• **Work to be completed**
Could you transcribe the material below exactly, without leaving out a single line?

• **Material to process**
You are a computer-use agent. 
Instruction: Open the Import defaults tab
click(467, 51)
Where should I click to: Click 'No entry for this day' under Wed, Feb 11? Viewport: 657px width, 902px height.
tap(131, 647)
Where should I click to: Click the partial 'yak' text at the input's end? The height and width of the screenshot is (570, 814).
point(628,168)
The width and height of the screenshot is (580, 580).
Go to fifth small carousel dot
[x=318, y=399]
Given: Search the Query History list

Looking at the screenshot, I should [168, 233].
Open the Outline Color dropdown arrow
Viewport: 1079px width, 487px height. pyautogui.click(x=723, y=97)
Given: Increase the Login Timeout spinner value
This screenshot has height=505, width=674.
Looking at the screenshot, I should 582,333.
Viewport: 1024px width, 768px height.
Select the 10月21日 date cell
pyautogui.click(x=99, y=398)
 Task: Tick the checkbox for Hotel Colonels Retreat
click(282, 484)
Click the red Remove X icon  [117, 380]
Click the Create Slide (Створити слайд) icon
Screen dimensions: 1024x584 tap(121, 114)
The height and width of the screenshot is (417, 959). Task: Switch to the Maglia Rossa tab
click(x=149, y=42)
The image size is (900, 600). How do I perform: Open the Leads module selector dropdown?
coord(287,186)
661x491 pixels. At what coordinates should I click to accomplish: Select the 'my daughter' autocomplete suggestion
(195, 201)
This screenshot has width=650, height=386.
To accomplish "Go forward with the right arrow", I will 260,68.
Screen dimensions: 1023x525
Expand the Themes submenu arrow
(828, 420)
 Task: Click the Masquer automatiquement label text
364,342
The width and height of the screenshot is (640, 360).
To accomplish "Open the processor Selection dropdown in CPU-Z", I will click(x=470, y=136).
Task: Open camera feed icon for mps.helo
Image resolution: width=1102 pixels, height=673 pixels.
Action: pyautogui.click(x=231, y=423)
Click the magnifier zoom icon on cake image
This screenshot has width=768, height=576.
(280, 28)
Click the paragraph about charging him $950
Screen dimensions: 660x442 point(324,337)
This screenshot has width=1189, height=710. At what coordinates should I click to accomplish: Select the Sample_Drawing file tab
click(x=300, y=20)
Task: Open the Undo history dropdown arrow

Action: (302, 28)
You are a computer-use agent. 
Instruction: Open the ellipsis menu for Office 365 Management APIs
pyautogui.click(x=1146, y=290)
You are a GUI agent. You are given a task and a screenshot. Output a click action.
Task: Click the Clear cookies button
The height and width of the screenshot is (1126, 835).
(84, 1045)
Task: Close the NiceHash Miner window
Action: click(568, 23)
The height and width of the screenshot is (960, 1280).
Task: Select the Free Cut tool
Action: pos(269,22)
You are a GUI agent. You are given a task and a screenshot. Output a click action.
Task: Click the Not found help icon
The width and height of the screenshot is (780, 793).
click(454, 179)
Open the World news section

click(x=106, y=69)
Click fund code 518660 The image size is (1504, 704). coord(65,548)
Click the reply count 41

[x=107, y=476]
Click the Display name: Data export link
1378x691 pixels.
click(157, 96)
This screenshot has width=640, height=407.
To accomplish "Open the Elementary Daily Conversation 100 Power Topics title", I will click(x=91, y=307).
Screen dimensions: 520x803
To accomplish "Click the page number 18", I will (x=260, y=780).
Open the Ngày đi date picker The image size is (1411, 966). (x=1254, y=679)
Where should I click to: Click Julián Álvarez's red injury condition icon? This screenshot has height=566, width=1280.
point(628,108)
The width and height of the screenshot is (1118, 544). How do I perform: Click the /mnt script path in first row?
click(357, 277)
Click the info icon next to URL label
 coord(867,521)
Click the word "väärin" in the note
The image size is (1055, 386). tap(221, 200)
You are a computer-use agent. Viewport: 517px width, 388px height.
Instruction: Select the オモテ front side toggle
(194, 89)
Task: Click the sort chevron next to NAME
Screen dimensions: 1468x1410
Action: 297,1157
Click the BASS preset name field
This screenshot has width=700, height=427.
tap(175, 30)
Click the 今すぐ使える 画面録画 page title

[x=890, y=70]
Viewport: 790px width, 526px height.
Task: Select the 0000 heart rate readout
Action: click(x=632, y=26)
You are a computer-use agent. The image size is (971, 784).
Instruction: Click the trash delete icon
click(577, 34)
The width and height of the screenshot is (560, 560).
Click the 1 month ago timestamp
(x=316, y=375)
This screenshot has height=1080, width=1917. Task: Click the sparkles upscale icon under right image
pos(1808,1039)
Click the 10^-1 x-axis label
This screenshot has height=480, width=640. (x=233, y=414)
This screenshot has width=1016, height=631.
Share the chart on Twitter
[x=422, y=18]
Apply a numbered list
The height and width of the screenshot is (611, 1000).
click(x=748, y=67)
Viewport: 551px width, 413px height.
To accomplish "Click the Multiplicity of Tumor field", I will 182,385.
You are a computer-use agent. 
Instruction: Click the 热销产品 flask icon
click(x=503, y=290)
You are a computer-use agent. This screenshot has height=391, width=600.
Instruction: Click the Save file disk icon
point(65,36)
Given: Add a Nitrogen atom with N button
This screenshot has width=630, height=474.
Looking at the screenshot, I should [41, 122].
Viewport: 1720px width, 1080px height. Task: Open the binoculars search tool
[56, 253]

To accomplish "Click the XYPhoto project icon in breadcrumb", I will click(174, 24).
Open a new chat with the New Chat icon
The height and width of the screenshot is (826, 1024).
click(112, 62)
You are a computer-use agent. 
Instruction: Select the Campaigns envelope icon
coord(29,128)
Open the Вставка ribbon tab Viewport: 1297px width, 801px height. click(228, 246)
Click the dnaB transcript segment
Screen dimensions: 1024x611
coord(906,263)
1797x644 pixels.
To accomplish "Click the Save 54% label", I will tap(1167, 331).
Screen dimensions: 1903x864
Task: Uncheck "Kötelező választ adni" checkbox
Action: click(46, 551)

• **Response to this exercise**
You are a computer-use agent. 
Instruction: Open the Import defaults tab
click(467, 51)
Where should I click to: Click 'No entry for this day' under Wed, Feb 11? Viewport: 657px width, 902px height.
tap(131, 647)
Where should I click to: Click the partial 'yak' text at the input's end? The height and width of the screenshot is (570, 814).
point(628,168)
The width and height of the screenshot is (580, 580).
Go to fifth small carousel dot
[x=318, y=399]
Given: Search the Query History list

Looking at the screenshot, I should [168, 233].
Open the Outline Color dropdown arrow
Viewport: 1079px width, 487px height. pyautogui.click(x=723, y=97)
Given: Increase the Login Timeout spinner value
This screenshot has height=505, width=674.
Looking at the screenshot, I should 582,333.
Viewport: 1024px width, 768px height.
Select the 10月21日 date cell
pyautogui.click(x=99, y=398)
 Task: Tick the checkbox for Hotel Colonels Retreat
click(282, 484)
Click the red Remove X icon  [117, 380]
Click the Create Slide (Створити слайд) icon
Screen dimensions: 1024x584 tap(121, 114)
The height and width of the screenshot is (417, 959). Task: Switch to the Maglia Rossa tab
click(x=149, y=42)
The image size is (900, 600). How do I perform: Open the Leads module selector dropdown?
coord(287,186)
661x491 pixels. At what coordinates should I click to accomplish: Select the 'my daughter' autocomplete suggestion
(195, 201)
This screenshot has width=650, height=386.
To accomplish "Go forward with the right arrow", I will 260,68.
Screen dimensions: 1023x525
Expand the Themes submenu arrow
(828, 420)
 Task: Click the Masquer automatiquement label text
364,342
The width and height of the screenshot is (640, 360).
To accomplish "Open the processor Selection dropdown in CPU-Z", I will click(x=470, y=136).
Task: Open camera feed icon for mps.helo
Image resolution: width=1102 pixels, height=673 pixels.
Action: pyautogui.click(x=231, y=423)
Click the magnifier zoom icon on cake image
This screenshot has width=768, height=576.
(280, 28)
Click the paragraph about charging him $950
Screen dimensions: 660x442 point(324,337)
This screenshot has width=1189, height=710. At what coordinates should I click to accomplish: Select the Sample_Drawing file tab
click(x=300, y=20)
Task: Open the Undo history dropdown arrow

Action: (302, 28)
You are a computer-use agent. 
Instruction: Open the ellipsis menu for Office 365 Management APIs
pyautogui.click(x=1146, y=290)
You are a GUI agent. You are given a task and a screenshot. Output a click action.
Task: Click the Clear cookies button
The height and width of the screenshot is (1126, 835).
(84, 1045)
Task: Close the NiceHash Miner window
Action: click(568, 23)
The height and width of the screenshot is (960, 1280).
Task: Select the Free Cut tool
Action: pos(269,22)
You are a GUI agent. You are given a task and a screenshot. Output a click action.
Task: Click the Not found help icon
The width and height of the screenshot is (780, 793).
click(454, 179)
Open the World news section

click(x=106, y=69)
Click fund code 518660 The image size is (1504, 704). coord(65,548)
Click the reply count 41

[x=107, y=476]
Click the Display name: Data export link
1378x691 pixels.
click(157, 96)
This screenshot has width=640, height=407.
To accomplish "Open the Elementary Daily Conversation 100 Power Topics title", I will click(x=91, y=307).
Screen dimensions: 520x803
To accomplish "Click the page number 18", I will (x=260, y=780).
Open the Ngày đi date picker The image size is (1411, 966). (x=1254, y=679)
Where should I click to: Click Julián Álvarez's red injury condition icon? This screenshot has height=566, width=1280.
point(628,108)
The width and height of the screenshot is (1118, 544). How do I perform: Click the /mnt script path in first row?
click(357, 277)
Click the info icon next to URL label
 coord(867,521)
Click the word "väärin" in the note
The image size is (1055, 386). tap(221, 200)
You are a computer-use agent. Viewport: 517px width, 388px height.
Instruction: Select the オモテ front side toggle
(194, 89)
Task: Click the sort chevron next to NAME
Screen dimensions: 1468x1410
Action: 297,1157
Click the BASS preset name field
This screenshot has width=700, height=427.
tap(175, 30)
Click the 今すぐ使える 画面録画 page title

[x=890, y=70]
Viewport: 790px width, 526px height.
Task: Select the 0000 heart rate readout
Action: click(x=632, y=26)
You are a computer-use agent. The image size is (971, 784).
Instruction: Click the trash delete icon
click(577, 34)
The width and height of the screenshot is (560, 560).
Click the 1 month ago timestamp
(x=316, y=375)
This screenshot has height=1080, width=1917. Task: Click the sparkles upscale icon under right image
pos(1808,1039)
Click the 10^-1 x-axis label
This screenshot has height=480, width=640. (x=233, y=414)
This screenshot has width=1016, height=631.
Share the chart on Twitter
[x=422, y=18]
Apply a numbered list
The height and width of the screenshot is (611, 1000).
click(x=748, y=67)
Viewport: 551px width, 413px height.
To accomplish "Click the Multiplicity of Tumor field", I will 182,385.
You are a computer-use agent. 
Instruction: Click the 热销产品 flask icon
click(x=503, y=290)
You are a computer-use agent. This screenshot has height=391, width=600.
Instruction: Click the Save file disk icon
point(65,36)
Given: Add a Nitrogen atom with N button
This screenshot has width=630, height=474.
Looking at the screenshot, I should [41, 122].
Viewport: 1720px width, 1080px height. Task: Open the binoculars search tool
[56, 253]

To accomplish "Click the XYPhoto project icon in breadcrumb", I will click(174, 24).
Open a new chat with the New Chat icon
The height and width of the screenshot is (826, 1024).
click(112, 62)
You are a computer-use agent. 
Instruction: Select the Campaigns envelope icon
coord(29,128)
Open the Вставка ribbon tab Viewport: 1297px width, 801px height. click(228, 246)
Click the dnaB transcript segment
Screen dimensions: 1024x611
coord(906,263)
1797x644 pixels.
To accomplish "Click the Save 54% label", I will tap(1167, 331).
Screen dimensions: 1903x864
Task: Uncheck "Kötelező választ adni" checkbox
Action: click(46, 551)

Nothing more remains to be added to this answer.